This repo contains our code for paper "PromptLink: Leveraging Large Language Models for Cross-Source Biomedical Concept Linking".
In this paper, we address the biomedical concept linking task, which aims to link biomedical concepts across sources/systems based on their semantic meanings and biomedical knowledge. It solely relies on concept names, and can thus cover a much broader range of real-world applications. This task differs from existing tasks such as entity linking, entity alignment, and ontology matching, which depend on additional contextual or topological information. A toy example of the biomedical concept linking task is described in the following figure.
PromptLink is a novel biomedical concept linking framework that leverages Large Language Models (LLMs). It first employs a pre-trained language model specialized in biomedicine to generate candidate concepts that fit within the LLM context windows. Then, it utilizes an LLM to link concepts through two-stage prompts. The first-stage prompt aims to elicit biomedical prior knowledge from the LLM for the concept linking task, while the second-stage prompt compels the LLM to reflect on its own predictions to further enhance their reliability. The overview of the PromptLink Framework is illustrated in the following figure.

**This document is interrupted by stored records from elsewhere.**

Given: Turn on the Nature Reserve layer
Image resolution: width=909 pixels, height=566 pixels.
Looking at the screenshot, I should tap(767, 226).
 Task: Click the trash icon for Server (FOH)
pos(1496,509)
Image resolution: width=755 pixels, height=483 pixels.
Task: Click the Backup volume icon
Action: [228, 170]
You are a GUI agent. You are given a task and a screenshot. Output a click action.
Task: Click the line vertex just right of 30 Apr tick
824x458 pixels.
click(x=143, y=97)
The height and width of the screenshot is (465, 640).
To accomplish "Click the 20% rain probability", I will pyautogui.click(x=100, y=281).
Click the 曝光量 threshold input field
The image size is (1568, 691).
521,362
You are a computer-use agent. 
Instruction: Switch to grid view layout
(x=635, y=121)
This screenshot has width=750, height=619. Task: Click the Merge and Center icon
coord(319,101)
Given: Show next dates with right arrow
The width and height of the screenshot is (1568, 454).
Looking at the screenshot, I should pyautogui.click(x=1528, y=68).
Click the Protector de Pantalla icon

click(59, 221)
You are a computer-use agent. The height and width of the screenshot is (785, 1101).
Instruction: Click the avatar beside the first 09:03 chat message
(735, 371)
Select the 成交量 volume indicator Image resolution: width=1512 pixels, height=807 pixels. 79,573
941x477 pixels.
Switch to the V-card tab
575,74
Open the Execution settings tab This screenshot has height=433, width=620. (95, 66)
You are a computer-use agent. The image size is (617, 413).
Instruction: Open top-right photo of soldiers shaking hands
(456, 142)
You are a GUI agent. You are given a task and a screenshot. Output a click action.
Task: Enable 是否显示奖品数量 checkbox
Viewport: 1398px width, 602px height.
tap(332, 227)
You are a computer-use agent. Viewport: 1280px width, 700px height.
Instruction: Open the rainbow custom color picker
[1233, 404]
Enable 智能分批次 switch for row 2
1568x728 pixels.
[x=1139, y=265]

["requirements.txt" file could be used to download the python packages automatically]
-
python==3.8.10
-
editdistance==0.6.2
-
fire==0.5.0
-
numpy==1.19.5
-
openai==0.28.1
-
pandas==1.3.4
-
rank_bm25==0.2.2
-
scipy==1.12.0
-
simstring-fast==0.3.0
-
textdistance==4.6.1
-
torch==1.10.0+cu111
-
tqdm==4.66.1
-
transformers==4.33.3
We curate two biomedical concept linking benchmark datasets: MIID (MIMIC-III-iBKH-Disease) and CISE (CRADLE-iBKH-Side-Effect), using data from MIMIC-III EHR dataset MIMIC Link, CRADLE EHR dataset (a private EHR dataset collected from a large healthcare system in the United States), iBKH KG dataset iBKH Link, and UMLS coding system UMLS Link. Due to the sensitive nature of medical data and privacy considerations, there are restrictions on data sharing. To gain access to these medical datasets, appropriate training and credentials may be required. For further assistance with data access or other related inquiries, please feel free to reach out to our author team.
Most of the code is stored in three folders: "gen_candidates", "gen_gpt_responses", and "baselines". More details can be found within these folders respectively.
-
Folder "gen_candidates": This folder contains the code for PromptLink's concept representation and candidate generation process.
-
Folder "gen_gpt_responses": This folder shows how PromptLink leverages the LLM to retrieve the final prediction answer.
-
Folder "baselines": This folder contains the code for running all compared baseline methods, including BM25, Levenshtein Distance, BioBERT, and SAPBERT.